A fictional plot cannot progress without conflict. It’s what draws readers in and keeps them reading. In a story, conflict arises when a character wants something and finds themselves or others in opposition to that desire. This can be internal or external; caused by other characters or forces outside of the story. This helps readers engage in the story, making it more interesting and believable. Here are some examples of different types of conflict. These will help you create the best story possible.
Antagonistic Collective Conflict. In this type of conflict, the protagonist and the other party have to make their own decisions to resolve the conflict. The protagonist is forced to deal with a foreign culture, a government body, or a specific demographic group. The goal is to force the other party to change, and the other person must accept the changes to move forward. The goal is to improve the relationship and make it stronger. In this scenario, academic recognition may be a significant motive.
Man vs. Society. In this type of conflict, the protagonist is at odds with the ruling body, social norms, and other people. He or she may be a rebel or a hero, or he or she may be a victim of social pressure. In this type of conflict, the protagonist goes against society’s expectations or even wears two faces. If the conflict involves the two sides of the same coin, the result can be disastrous.
Competition. The situation between Heitor and Teresa can be seen as a form of competition. Some people use the terms “competition” and “conflict” interchangeably. However, a competition is a rivalry between individuals or groups. There is a winner and a loser. If one side wins, the other side is also losing. This is a conflict that involves a loss. That’s the difference between conflict and a competition.

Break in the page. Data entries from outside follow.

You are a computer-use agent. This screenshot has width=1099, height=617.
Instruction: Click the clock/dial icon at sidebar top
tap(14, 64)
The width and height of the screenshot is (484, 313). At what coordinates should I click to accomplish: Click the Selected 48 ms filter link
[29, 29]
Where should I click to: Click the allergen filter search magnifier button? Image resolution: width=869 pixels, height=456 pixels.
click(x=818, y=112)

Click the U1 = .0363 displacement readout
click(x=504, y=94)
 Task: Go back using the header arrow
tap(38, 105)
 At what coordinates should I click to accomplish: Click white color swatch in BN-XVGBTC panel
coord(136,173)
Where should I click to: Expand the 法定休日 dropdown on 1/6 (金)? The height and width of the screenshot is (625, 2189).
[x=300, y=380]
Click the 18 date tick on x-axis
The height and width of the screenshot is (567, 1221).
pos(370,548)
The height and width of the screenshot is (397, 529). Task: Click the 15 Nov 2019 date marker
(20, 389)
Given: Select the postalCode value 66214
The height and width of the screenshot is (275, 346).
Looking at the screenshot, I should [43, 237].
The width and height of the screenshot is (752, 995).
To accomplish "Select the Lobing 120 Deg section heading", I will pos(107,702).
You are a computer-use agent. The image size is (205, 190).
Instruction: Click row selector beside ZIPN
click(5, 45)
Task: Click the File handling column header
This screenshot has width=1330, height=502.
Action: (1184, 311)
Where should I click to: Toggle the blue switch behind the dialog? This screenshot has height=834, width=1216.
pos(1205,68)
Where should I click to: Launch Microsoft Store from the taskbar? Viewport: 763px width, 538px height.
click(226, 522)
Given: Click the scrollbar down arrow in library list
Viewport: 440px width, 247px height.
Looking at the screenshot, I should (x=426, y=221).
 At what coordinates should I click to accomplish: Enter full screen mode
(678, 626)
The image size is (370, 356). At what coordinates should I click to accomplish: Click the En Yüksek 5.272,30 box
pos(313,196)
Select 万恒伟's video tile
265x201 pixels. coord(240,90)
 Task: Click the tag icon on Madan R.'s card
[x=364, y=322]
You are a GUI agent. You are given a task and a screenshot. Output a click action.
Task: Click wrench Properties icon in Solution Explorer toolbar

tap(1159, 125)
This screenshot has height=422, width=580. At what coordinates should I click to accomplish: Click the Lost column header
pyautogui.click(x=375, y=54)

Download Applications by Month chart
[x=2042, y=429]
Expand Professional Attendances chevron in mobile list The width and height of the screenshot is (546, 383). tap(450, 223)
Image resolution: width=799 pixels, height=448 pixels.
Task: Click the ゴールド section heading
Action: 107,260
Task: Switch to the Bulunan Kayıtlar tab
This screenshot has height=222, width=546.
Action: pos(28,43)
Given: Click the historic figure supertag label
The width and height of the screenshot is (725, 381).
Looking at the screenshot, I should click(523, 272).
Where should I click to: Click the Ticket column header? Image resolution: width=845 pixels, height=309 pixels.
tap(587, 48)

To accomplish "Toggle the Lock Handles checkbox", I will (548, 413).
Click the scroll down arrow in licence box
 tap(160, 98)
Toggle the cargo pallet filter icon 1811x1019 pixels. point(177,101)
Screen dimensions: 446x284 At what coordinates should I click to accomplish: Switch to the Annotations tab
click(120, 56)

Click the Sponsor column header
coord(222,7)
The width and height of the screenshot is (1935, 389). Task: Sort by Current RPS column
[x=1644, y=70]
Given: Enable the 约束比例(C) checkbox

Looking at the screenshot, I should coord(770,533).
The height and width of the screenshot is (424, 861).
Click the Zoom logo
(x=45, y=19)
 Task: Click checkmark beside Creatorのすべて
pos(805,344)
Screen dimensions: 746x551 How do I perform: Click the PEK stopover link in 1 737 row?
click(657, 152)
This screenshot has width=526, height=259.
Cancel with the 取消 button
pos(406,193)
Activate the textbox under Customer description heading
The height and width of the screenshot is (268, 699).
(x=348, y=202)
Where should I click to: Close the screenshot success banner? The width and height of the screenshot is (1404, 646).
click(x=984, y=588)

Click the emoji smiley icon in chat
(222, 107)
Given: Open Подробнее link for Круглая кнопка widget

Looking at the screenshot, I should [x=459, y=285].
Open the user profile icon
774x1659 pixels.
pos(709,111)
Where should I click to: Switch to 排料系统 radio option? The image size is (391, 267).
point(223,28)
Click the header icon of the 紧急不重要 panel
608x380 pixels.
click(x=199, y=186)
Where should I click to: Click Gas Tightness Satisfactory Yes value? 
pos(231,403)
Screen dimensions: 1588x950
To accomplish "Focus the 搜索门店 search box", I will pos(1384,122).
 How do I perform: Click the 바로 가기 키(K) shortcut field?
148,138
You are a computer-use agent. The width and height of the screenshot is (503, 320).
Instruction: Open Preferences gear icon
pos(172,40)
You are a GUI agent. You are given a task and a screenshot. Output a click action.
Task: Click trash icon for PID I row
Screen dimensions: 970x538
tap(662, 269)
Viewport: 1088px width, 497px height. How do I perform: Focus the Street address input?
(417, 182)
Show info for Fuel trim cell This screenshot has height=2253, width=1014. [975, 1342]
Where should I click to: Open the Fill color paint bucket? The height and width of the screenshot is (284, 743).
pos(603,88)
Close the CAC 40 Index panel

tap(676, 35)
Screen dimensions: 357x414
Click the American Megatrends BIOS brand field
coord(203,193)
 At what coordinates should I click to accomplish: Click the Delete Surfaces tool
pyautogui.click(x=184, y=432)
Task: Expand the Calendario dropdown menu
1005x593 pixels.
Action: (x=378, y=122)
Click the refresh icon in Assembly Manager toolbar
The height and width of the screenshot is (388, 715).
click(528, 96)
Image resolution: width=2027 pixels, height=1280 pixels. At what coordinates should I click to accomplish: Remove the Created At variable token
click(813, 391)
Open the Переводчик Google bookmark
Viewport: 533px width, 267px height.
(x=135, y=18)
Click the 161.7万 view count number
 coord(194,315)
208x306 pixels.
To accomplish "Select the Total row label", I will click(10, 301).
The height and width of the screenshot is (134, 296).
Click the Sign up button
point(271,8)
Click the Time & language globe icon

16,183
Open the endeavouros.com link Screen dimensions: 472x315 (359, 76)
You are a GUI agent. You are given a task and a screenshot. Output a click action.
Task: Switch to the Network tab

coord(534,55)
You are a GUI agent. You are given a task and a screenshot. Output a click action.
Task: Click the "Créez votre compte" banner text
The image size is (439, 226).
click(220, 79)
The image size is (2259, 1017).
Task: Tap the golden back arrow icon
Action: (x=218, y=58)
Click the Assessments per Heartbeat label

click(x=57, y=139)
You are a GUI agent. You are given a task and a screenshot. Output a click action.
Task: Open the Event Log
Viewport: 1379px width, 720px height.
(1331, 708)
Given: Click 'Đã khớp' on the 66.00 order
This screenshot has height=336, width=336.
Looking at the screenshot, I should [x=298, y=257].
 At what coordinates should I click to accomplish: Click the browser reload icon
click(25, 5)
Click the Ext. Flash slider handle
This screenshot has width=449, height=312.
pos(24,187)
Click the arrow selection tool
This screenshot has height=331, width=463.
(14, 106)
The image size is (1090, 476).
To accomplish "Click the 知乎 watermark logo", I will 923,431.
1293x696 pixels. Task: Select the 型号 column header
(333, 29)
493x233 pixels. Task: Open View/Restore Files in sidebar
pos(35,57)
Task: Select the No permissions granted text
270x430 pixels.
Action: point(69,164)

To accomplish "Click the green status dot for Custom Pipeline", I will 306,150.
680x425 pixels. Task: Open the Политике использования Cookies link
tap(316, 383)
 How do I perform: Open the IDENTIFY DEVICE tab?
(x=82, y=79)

Intrapersonal conflict. A conflict between two people can occur between two people or groups. An example of an interpersonal conflict is when a person tries to eat another individual in order to survive. This is not a good thing. During a competitive situation, people can cause more damage than they want. The same is true in an argument between two animals. The competition can be good or bad for both parties. If both sides are willing to take the high road, they can be considered enemies.
Human conflicts are a part of society and are inevitable. Whether it is an internal conflict or an external one, conflict is inevitable. In the natural world, conflicts occur at many levels. In a society, there may be competition between rivals for dominance over resources or food. In a family, there may be an internal struggle over whether to be in- or out-of-wedlock. In other cases, it is a form of competition among siblings.